§ Stored data:
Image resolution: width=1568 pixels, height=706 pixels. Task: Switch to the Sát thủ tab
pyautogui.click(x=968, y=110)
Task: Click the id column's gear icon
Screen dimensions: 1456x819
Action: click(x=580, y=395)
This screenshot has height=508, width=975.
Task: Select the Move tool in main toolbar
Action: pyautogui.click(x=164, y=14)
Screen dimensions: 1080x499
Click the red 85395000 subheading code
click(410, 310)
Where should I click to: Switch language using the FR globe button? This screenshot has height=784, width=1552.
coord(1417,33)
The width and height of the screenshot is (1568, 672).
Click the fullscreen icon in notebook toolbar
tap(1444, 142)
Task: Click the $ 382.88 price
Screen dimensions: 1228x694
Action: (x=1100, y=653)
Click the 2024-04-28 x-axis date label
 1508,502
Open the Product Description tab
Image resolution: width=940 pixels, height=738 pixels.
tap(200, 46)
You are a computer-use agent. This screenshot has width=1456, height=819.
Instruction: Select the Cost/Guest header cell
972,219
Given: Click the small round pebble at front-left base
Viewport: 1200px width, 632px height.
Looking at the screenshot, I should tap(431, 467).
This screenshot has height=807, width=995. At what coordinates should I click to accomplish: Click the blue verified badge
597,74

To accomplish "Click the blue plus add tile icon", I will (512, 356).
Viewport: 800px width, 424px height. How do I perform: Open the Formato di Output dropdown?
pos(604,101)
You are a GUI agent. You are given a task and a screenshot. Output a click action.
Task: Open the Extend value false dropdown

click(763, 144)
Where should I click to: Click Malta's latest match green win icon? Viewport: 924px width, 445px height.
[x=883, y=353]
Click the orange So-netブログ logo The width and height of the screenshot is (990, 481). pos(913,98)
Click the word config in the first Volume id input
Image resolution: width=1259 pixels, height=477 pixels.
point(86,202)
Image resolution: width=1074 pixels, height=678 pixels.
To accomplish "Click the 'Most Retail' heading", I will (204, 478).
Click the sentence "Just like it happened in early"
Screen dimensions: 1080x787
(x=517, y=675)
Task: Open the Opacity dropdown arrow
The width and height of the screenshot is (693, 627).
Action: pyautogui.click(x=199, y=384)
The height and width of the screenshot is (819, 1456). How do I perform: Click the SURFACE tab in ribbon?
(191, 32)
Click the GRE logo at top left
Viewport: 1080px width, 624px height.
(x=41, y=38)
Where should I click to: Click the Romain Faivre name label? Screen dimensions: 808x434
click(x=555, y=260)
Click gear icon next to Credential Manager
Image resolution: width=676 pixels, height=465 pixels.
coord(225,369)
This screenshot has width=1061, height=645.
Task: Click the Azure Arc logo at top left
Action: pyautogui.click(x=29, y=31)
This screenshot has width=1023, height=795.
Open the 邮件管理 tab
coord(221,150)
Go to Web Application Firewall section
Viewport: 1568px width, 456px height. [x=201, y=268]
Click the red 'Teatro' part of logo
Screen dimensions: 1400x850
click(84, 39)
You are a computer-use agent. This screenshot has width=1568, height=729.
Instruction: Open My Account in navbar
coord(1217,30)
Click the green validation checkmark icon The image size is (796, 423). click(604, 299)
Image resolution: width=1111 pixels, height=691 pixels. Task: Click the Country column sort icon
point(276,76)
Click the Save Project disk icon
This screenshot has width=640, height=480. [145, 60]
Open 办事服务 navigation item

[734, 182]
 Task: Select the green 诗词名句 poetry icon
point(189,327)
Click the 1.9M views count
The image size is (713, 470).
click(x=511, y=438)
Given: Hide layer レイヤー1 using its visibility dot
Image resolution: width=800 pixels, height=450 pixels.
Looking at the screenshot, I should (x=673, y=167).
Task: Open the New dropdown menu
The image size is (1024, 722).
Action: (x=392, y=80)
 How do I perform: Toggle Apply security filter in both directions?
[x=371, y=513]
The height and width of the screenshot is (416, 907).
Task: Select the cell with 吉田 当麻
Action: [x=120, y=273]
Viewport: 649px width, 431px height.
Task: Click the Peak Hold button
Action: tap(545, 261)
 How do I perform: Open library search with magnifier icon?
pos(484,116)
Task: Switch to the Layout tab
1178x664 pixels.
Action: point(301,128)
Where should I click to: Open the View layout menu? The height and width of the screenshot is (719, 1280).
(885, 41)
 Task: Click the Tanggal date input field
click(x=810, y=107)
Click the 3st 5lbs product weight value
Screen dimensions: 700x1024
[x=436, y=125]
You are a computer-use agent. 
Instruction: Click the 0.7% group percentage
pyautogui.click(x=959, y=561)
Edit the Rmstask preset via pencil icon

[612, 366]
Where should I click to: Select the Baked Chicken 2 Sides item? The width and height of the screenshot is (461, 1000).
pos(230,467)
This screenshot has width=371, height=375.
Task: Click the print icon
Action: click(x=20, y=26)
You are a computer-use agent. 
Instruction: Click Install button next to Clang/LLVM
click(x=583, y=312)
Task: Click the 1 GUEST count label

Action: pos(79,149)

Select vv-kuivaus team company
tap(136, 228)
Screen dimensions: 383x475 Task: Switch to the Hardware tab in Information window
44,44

§ Problem: Each line in the entries above that includes the string "agent" should be extracted.

§ The answer:
You are a computer-use agent. This screenshot has width=1456, height=819.
You are a GUI agent. You are given a task and a screenshot. Output a click action.
You are a computer-use agent. This screenshot has width=1568, height=729.
You are a computer-use agent. 
You are a computer-use agent. 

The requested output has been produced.